Tira vento a Varsavia. Si propaga per i grandi viali su cui torreggiano costruzioni in vetro e acciaio, si insinua nei vicoli della città vecchia, fa cigolare le porte degli edifici medievali e ondeggiare le antenne dei grattacieli. Le bandiere rosse e bianche si arricciano attorno ai loro pennoni, si agitano, mentre da Est l’aria fredda porta con sé un’ultima folata d’inverno.


Il vento increspa la superficie della Vistola, fa frusciare le fronde degli alberi e scuote i grandi manifesti elettorali affissi sui palazzi del centro. Le elezioni presidenziali sono vicine e in molti credono che a trionfare sarà l’attuale sindaco della città, Rafał Trzaskowski. Indipendente, europeista e progressista, sarebbe la garanzia per il Primo Ministro Tusk di poter perseguire la propria agenda senza doversi confrontare con un Presidente conservatore dell’opposizione e senza doverne temere il veto.

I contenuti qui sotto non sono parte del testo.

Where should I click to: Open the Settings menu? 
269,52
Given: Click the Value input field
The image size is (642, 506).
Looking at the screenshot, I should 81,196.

Uno dei dossier più caldi sulla scrivania di Tusk è, naturalmente, quello riguardante la sicurezza. Dall’invasione su larga scala dell’Ucraina, la minaccia proveniente dalla Russia è infatti tornata ad essere un vero e proprio spauracchio. Tre anni dopo quel 24 Febbraio 2022, la paura è che la macchina della guerra di Vladimir Putin possa, oltre a Kyiv, rivolgere le sue attenzioni ai Baltici, paesi confinanti, alleati e amici, o addirittura alla Polonia stessa.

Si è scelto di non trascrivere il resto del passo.